That research involved examining the language on the websites of food access advocacy organizations like Shalom as a very narrow case study within a much broader conversation on urban American food equality. I found, among other things, that advocates consistently use the “get your hands dirty” rhetoric to attract volunteers and (theoretically) encourage neighborhood involvement in their projects. But this trope only builds more barriers by positioning agriculture and health as luxuries meant only for the privileged. That we enjoy getting our hands dirty implies that we can choose to keep them clean — that labor is recreational. This makes our work feel divorced from the reality of the communities we’re trying to help. Finding farm work purely fun depends on coming from a cultural history that doesn’t include that kind of work as a necessity — and in our country, those cultural histories have almost always split along racial lines.
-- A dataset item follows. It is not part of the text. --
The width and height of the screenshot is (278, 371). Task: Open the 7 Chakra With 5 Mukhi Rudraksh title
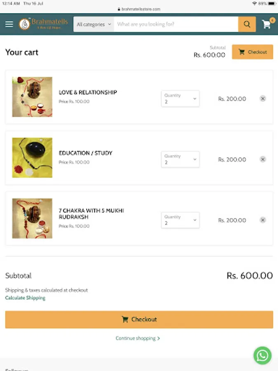coord(91,214)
It’s one thing for nonprofits to use the “dirty hands” trope to attract volunteers; it’s another thing for someone who considers herself an informed and intentional advocate to realize she has embodied it. Was I really attracted to a summer with Shalom because I was passionate about rectifying injustices and fighting for universal food access? In part, absolutely. But to what extent was I also attracted the exoticism of hard labor, or the trendiness of veggies and farmer’s market culture? No matter what first inspired me to spend my summer with Shalom, my supervisors encouraged me to constantly be evaluating our motivations and our approach.
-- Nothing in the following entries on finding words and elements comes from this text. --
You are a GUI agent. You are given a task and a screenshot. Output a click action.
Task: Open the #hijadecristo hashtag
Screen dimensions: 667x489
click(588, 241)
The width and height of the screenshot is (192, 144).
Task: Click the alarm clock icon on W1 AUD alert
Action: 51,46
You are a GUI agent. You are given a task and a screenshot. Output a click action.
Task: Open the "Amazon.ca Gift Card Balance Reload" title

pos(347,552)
Both my linguistic and my socio-political understandings of food access advocacy have blossomed this summer, as has my belief in the power of civically engaged action-research to fuel more effective social movements. But I hope part of my own advocacy for food equality can now include challenging my peers to move, as someone once punned, beyond the kale — to think critically about their own motivations for getting involved with food and agriculture, and to get involved in ways that are civically minded, culturally competent, and well-informed about the political, economic, and cultural forces shaping our food system.